La masculinité n’est pas univoque, elle peut prendre plusieurs aspects.” Dwyane Wade
Dwyane Wade insiste sur le mot “homme”, qui prend dans sa bouche une connotation particulière, loin des clichés associés aux sportifs soi-disant machos – souvent par ceux qui refusent de les regarder vraiment. Ses ongles n’y sont pas étrangers. On les observe depuis un moment pendant notre entretien. Ils sont soigneusement peints, de plusieurs couleurs. Wade les arbore avec fierté, même si cela n’a pas toujours été le cas.
“Je me peins les ongles depuis longtemps, raconte-t-il. J’ai commencé en 2007. Mais durant plusieurs années, j’enlevais le vernis au moment où la saison de basket commençait. Je n’ai rien montré publiquement avant 2010. Je me faisais plaisir discrètement l’été, et à la rentrée, j’effaçais tout. Je n’avais pas assez confiance en moi.” Wade est décidément un homme de détails.

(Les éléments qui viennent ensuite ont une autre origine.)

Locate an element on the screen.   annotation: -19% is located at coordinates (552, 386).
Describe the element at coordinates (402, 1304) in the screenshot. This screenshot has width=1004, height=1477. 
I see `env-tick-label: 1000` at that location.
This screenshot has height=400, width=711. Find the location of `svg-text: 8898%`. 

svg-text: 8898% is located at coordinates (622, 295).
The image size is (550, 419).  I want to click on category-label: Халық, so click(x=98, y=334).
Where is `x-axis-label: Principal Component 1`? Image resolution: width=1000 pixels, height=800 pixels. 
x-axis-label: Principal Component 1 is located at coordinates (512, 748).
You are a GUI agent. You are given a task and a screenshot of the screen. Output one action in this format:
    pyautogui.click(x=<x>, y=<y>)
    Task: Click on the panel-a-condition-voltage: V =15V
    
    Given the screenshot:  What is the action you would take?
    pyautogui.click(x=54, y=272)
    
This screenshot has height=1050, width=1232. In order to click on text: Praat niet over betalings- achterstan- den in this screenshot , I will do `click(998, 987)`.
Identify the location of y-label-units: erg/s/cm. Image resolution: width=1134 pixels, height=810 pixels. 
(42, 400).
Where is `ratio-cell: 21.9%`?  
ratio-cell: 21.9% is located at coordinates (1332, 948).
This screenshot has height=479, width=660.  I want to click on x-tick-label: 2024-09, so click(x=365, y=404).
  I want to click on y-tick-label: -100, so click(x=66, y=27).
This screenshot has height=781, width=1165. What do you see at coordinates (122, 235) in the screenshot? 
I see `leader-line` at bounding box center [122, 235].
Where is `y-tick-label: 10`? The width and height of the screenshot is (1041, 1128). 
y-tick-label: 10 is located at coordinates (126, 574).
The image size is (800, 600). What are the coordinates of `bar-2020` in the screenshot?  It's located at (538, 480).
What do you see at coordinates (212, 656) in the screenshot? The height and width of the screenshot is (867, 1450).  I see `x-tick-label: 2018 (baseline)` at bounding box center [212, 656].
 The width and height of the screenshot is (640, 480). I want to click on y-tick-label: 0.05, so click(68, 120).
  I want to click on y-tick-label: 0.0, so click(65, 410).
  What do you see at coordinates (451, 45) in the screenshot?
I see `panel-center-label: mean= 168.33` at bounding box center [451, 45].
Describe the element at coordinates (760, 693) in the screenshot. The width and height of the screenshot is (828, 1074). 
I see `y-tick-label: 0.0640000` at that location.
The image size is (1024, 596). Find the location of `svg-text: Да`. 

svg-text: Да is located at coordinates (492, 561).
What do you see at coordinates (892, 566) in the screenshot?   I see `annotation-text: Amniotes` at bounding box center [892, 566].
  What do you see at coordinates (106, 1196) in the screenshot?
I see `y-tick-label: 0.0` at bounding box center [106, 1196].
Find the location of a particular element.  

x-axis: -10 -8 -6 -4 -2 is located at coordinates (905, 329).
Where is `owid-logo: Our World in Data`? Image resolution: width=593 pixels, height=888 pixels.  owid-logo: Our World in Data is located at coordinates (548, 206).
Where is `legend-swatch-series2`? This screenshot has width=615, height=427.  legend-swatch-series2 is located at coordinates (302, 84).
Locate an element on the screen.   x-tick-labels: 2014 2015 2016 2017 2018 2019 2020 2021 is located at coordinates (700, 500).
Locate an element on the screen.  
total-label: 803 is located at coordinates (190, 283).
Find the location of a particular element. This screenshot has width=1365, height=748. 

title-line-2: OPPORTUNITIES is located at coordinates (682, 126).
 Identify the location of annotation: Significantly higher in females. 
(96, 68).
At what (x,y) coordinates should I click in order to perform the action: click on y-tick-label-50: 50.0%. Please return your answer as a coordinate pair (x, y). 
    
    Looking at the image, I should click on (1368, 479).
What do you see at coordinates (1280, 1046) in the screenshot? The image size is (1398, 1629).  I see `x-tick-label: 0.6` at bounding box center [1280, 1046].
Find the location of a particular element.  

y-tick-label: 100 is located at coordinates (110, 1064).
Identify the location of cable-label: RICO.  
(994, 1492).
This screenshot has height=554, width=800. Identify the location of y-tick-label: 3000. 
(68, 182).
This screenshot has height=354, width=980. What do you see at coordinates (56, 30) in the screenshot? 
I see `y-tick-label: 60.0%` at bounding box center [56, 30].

Celui-ci raconte beaucoup, notamment un rapport au style masculin en phase avec une époque où plusieurs expressions sont heureusement possibles. “La masculinité n’est pas univoque, elle peut prendre plusieurs aspects, confirme la star. Mes ongles, certains ne trouvent pas cela masculin. Mais j’ai confiance quand je suis comme ça, et pour moi, c’est la masculinité même. C’est ce que je veux pour notre époque.”